A former head of Savills’ buying arm says well-heeled overseas buyers are unphased by the recently-increased stamp duty on high value London homes - but the same tax rise has contributed to Britons being priced out of parts of the capital.
Natalie Hirst, who now runs her own property advice service, says 20 years ago some 70 per cent of her clients who bought prime central London property were British. Today, 70 per cent of them of them are foreign.

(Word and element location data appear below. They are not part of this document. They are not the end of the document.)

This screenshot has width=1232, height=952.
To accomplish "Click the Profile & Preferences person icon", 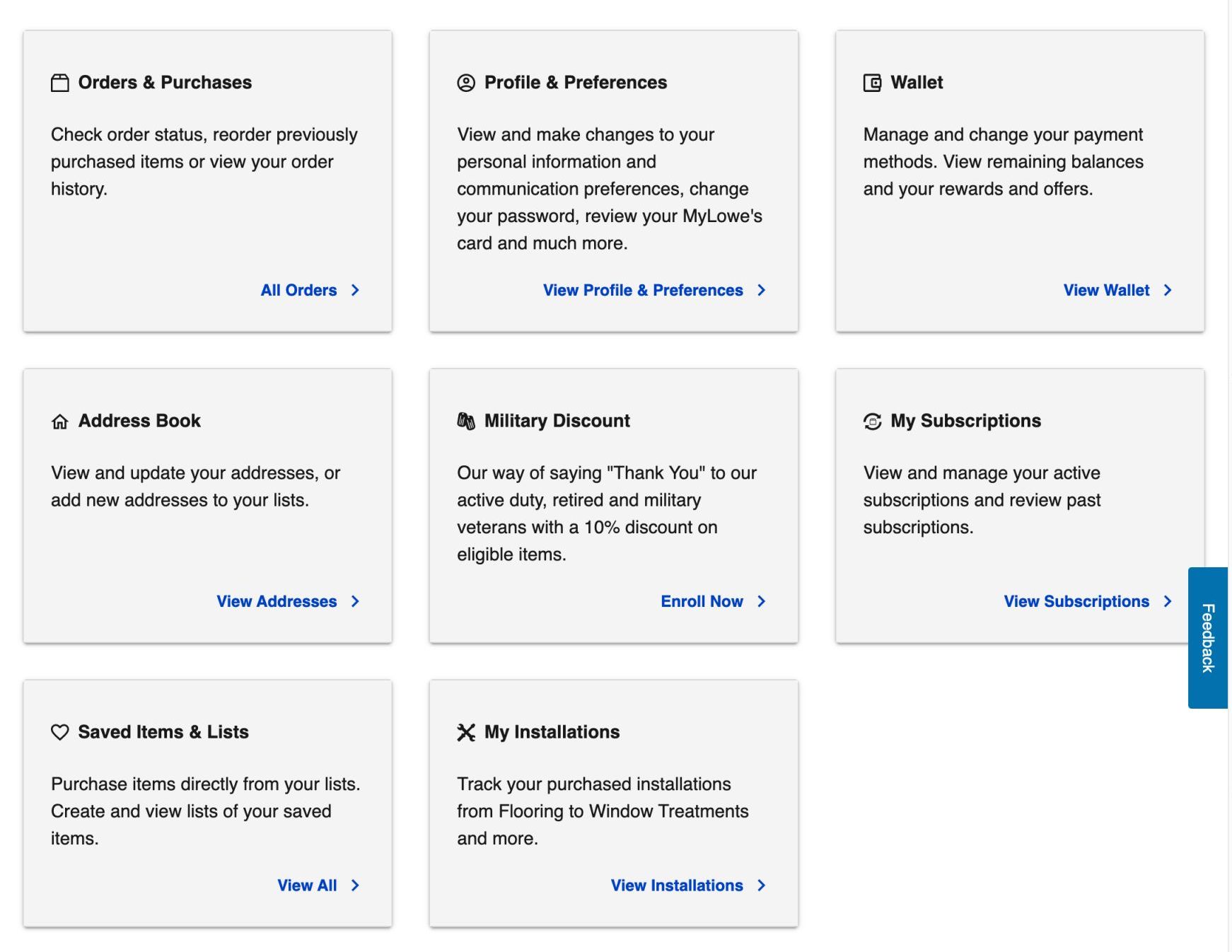I will (x=466, y=83).
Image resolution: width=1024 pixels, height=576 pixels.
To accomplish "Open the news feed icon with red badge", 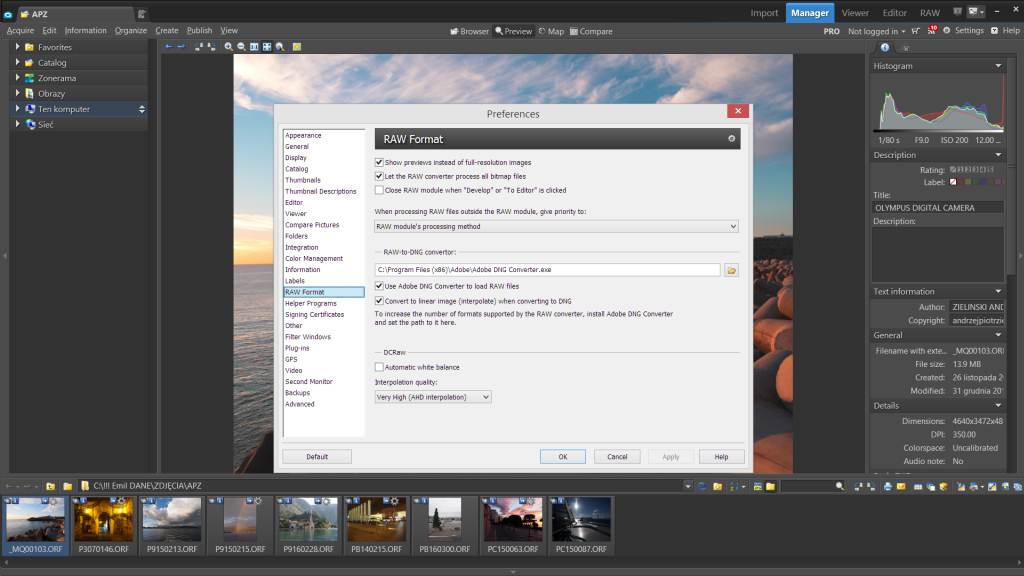I will coord(931,31).
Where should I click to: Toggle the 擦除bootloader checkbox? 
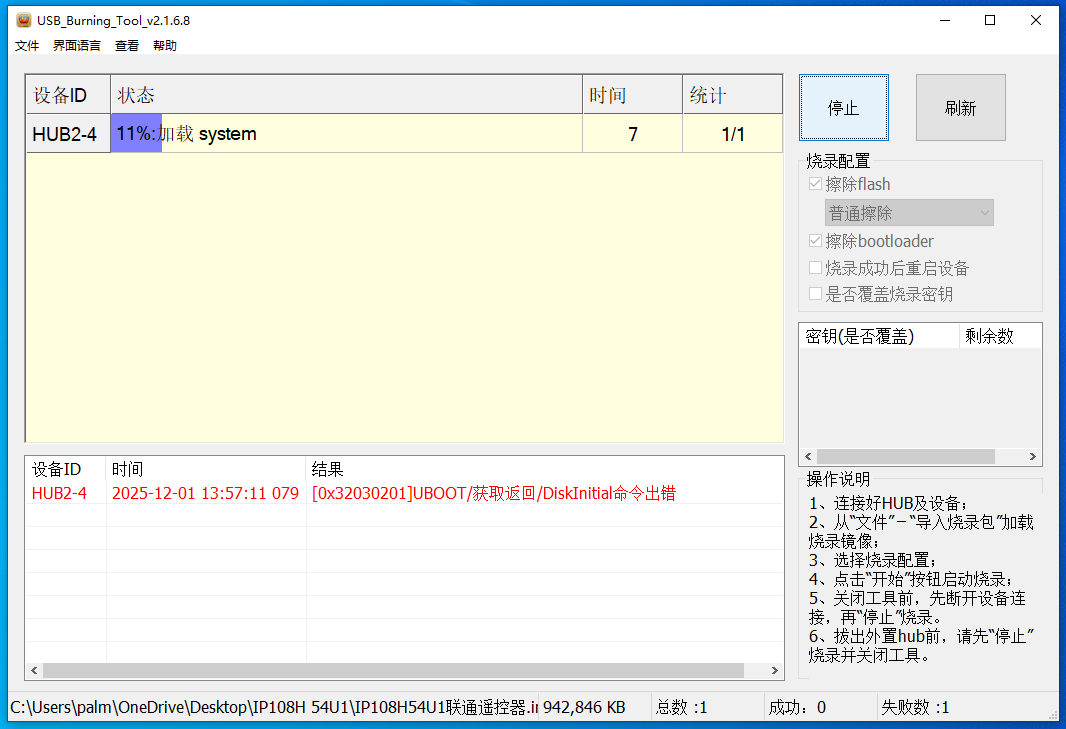click(x=814, y=240)
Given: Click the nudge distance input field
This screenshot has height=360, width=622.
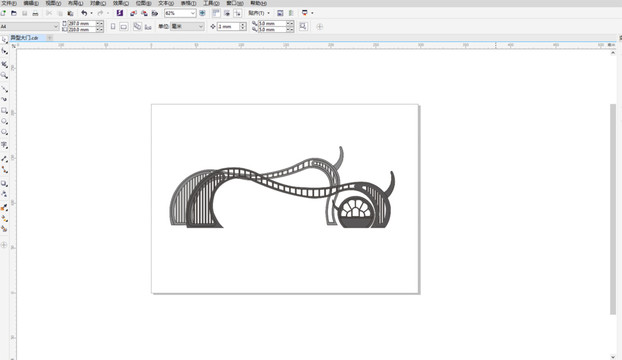Looking at the screenshot, I should coord(228,27).
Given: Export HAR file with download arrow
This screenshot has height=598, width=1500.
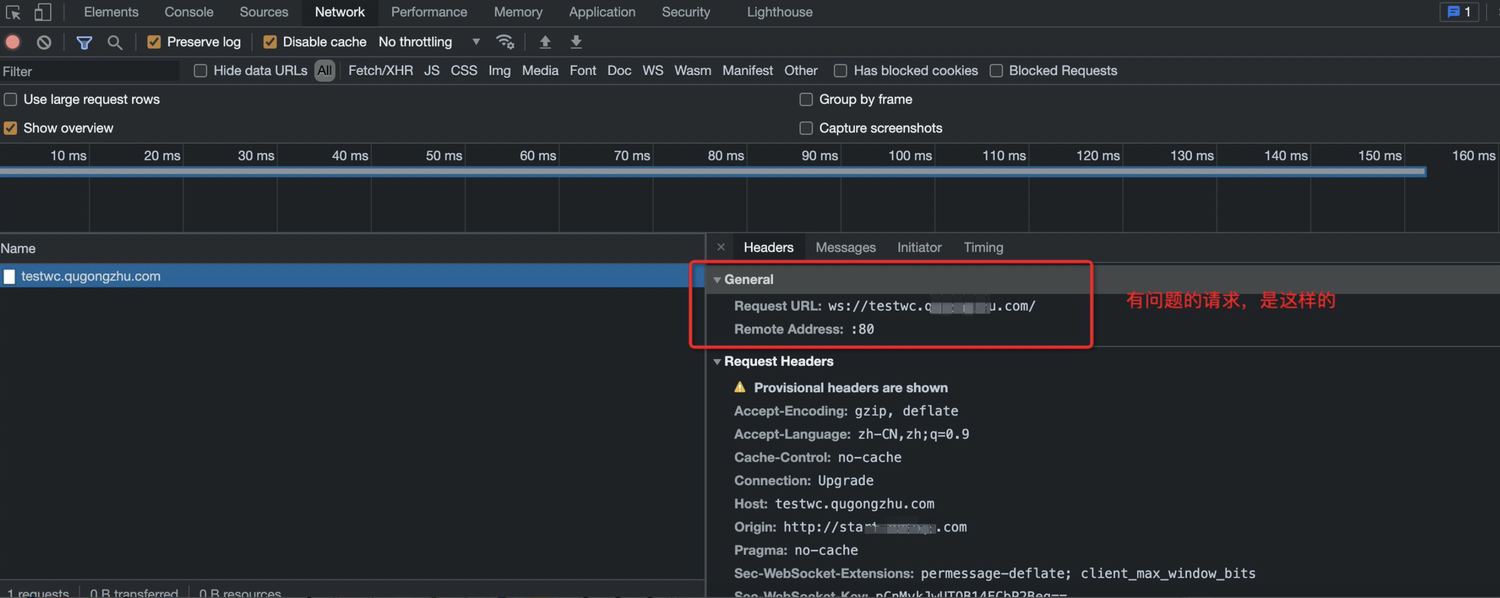Looking at the screenshot, I should coord(576,42).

“Much has been made of the government’s decision to raise the top tier of stamp duty to 12 per cent on property worth over £1.5 million. And if it is a second home or a buy to let, there’s an extra three per cent on top. If you had bought a £4.5 million property in 2007, you would have paid about £160,000 in tax. If you bought it today, the figure will be over £500,000” she says.
She says this hike has deterred Britons. “In Chelsea, Knightsbridge and Belgravia, most of the Brits have stopped buying. Faced with increased stamp duty, higher taxes and government austerity, all but the boldest are hunkering down” Hirst claims.
But she says it’s not the same for the international elite.
“Chinese, Russians, Middle Eastern and even some European buyers are all continuing to come to London and seem completely unphased by the latest price hikes. When you talk to them, the reason is clear. They are simply more used to paying these types of taxes than the Brits. Seen from an international perspective, even 15 per cent is not a negative, it’s the norm” she insists.
She says this, on top of relatively low fees charged by British agents, means the world’s wealthiest regard some aspects of the London property market as “positively cheap.”